We are designing a component that is very important for the future of Symfony.
Objective reasons would be much more useful than "+1"s. It should not be a matter of personal preference but more usability.

Member

stof commented Feb 14, 2012

@tedivm how do you decide whether the cache should be regenerated or no ? Simply doing a condition on the remaining TTL is not enough as it could still be regenerated twice in parallel.

Owner

fabpot commented Feb 14, 2012

In HttpCache, we have some code that tries to avoid the dogpile effect (https://github.com/symfony/symfony/blob/master/src/Symfony/Component/HttpKernel/HttpCache/HttpCache.php#L497)

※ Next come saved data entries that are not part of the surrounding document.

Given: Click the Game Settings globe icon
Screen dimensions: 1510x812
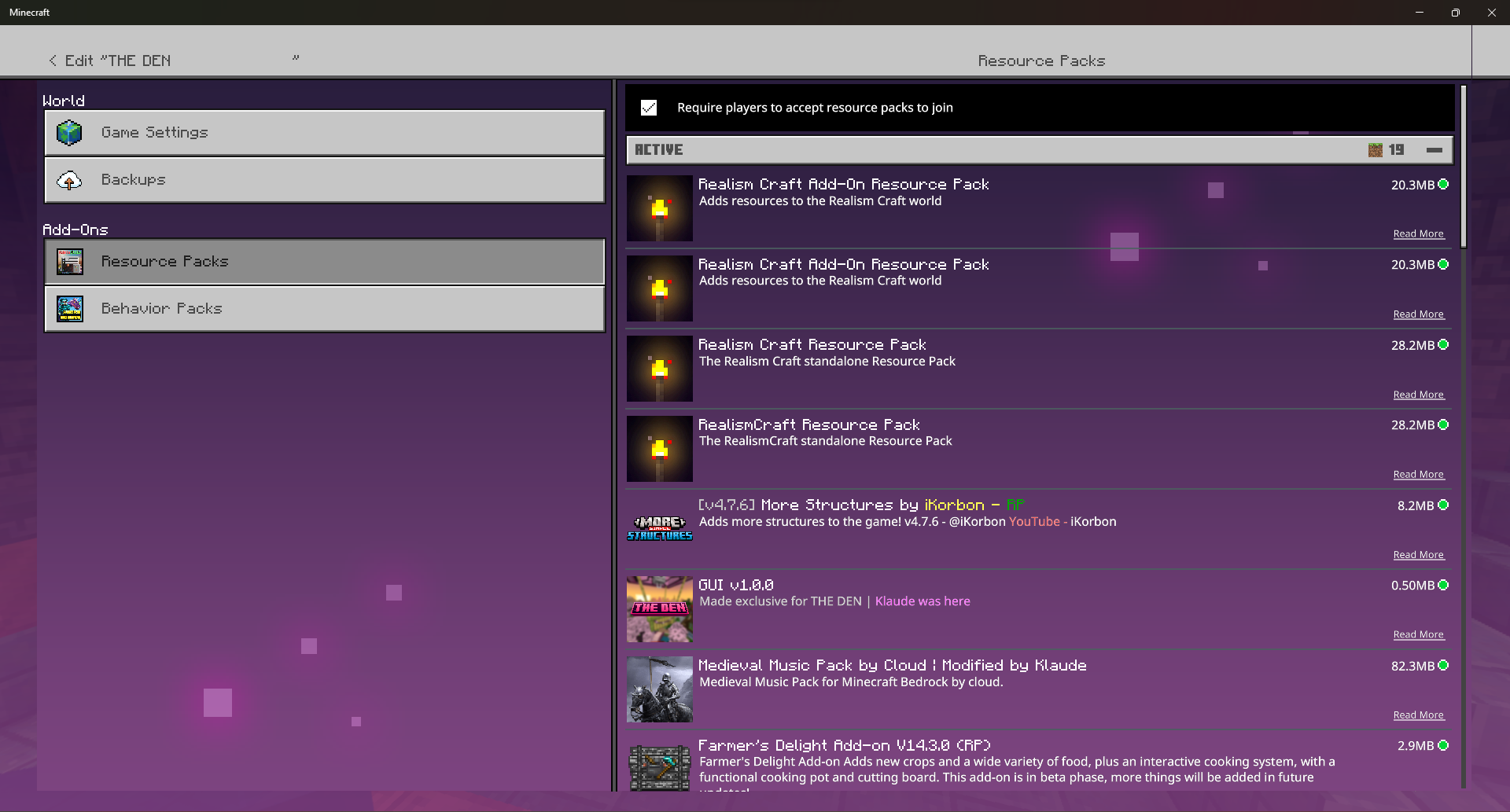Looking at the screenshot, I should click(x=69, y=133).
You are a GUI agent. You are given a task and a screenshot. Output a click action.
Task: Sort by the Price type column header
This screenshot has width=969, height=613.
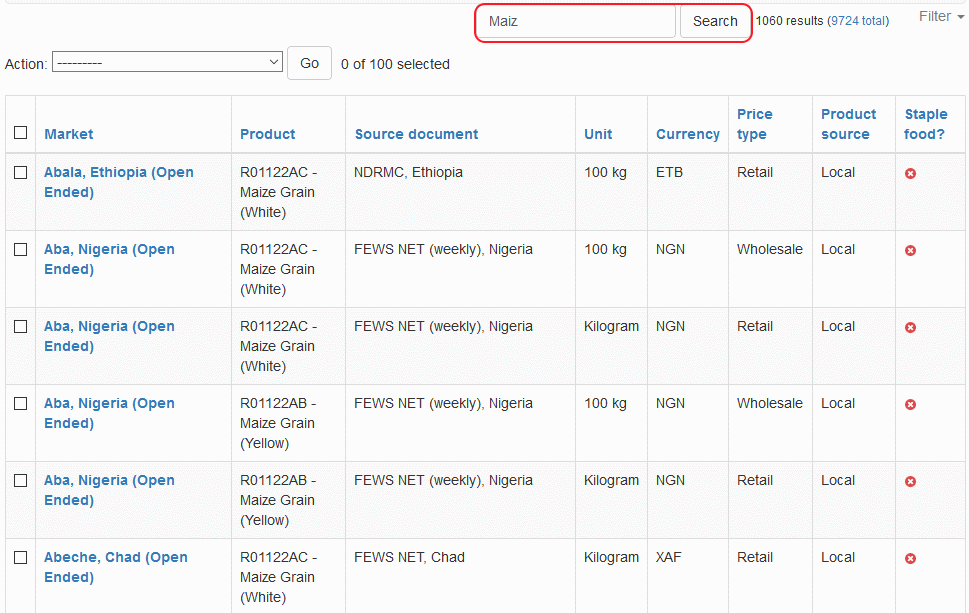coord(754,124)
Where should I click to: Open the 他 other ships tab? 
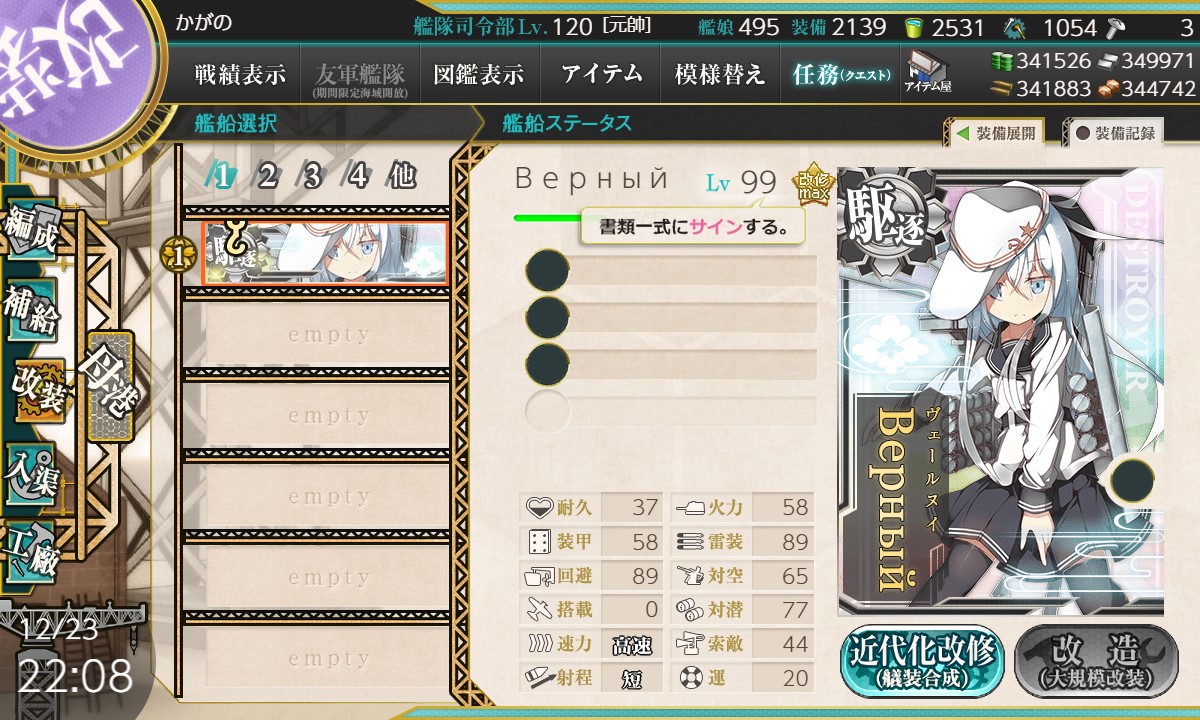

tedivm commented Feb 15, 2012

@stof, glad you asked :-)

The first part of implementing any sort of stampede control is issuing a lock to prevent this from happening. When stampede protection is enabled then every miss is followed by a subsequent check of this lock, and if the lock is engaged (and hasn't timed out) then the miss is considered a hit and the data is passed back as if it were fine (depending on the specific type of invalidation technique provided).

In the example of pregenerating the expired code

  1. The Stash object gets the TTL back from it's underlying drivers,
  2. Stash checks to see if it's in the regeneration cycle (default being 40 seconds before real expiration, but that can be set to anything).
    • If it is not in danger of expiring, it is returned.
  3. If it is, Stash checks to see if a lock if issued.
    • If there is a lock, the cache is returned as a hit instead of a miss.
  4. If no lock is issued, Stash places one.
  5. Stash waits for the item to be passed to the "store" function.
  6. Stash releases the lock.

This process is slightly different depending on the invalidation technique used, but is fairly sound.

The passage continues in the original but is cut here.